Project Description

Mona Dash

Mona Dash

Born and brought up in Orissa, India, Mona Dash moved to London in 2001.

As an Engineer and MBA, she works as a manager in a Telecoms company. She writes short stories and poetry and her work has been published in various magazines internationally such as Kavya Bharati, Muse India, The Lake, Poetry 24, 3 Elements, Dhauli Review, to name a few. Her work has also been anthologised in Suvarnarekha , Dance of the Peacock from India , Foreign Flavours, Foreign Encounters and other recent anthologies.
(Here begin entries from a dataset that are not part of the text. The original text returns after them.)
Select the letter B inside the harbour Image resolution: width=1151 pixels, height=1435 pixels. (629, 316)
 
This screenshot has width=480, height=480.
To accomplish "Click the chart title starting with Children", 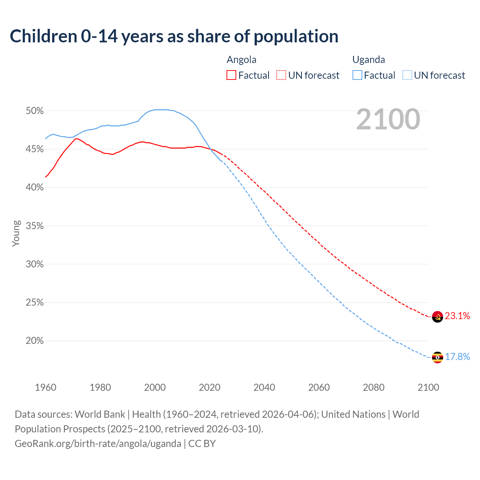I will click(x=174, y=36).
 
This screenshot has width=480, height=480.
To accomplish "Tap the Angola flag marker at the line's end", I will click(x=437, y=317).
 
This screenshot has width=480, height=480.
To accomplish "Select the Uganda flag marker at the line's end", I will click(x=437, y=357).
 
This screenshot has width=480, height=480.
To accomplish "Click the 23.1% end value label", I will click(x=458, y=316).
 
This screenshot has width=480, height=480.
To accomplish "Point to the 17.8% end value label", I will click(x=458, y=357).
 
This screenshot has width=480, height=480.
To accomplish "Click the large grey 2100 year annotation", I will click(x=388, y=119).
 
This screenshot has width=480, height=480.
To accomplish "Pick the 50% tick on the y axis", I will click(x=35, y=111).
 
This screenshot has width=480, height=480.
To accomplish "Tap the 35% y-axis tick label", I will click(x=35, y=226).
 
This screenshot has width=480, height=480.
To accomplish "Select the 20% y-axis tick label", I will click(x=35, y=341).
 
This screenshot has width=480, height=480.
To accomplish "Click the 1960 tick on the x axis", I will click(x=46, y=387).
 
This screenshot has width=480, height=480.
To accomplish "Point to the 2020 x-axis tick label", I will click(x=210, y=387).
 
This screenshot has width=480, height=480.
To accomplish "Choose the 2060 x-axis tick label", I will click(x=319, y=387).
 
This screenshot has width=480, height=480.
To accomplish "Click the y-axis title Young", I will click(x=16, y=233).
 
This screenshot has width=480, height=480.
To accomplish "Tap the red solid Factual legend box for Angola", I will click(x=231, y=75).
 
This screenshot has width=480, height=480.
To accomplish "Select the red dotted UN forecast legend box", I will click(x=281, y=75).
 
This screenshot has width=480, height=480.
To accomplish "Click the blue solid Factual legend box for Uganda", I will click(x=357, y=75).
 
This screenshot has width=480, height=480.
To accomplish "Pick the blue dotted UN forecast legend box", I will click(x=407, y=75).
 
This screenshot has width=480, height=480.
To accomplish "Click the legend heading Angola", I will click(x=242, y=60).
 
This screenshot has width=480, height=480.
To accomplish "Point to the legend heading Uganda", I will click(x=369, y=60).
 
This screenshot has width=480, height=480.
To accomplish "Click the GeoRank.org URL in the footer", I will click(x=98, y=444).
She is currently working towards a M.A in creative writing in the London Metropolitan University.’ Dawn-drops is her first collection of poetry published by Writer’s Workshop, India. Her first book of fiction is represented by Redink Literary agency.
www.monadash.net

The Immigrant’s song.

When it rains here

In this country, with its dark earth and green gardens;

sometimes the flecks of rain

caress the earth just like in the dusty Indian plains,

and as fresh waters merge in the hungry soil,

it smells like when the clouds break and its monsoon

in India, the heat of the plains dissolving in the waters.

The smell of long ago, the smell of home.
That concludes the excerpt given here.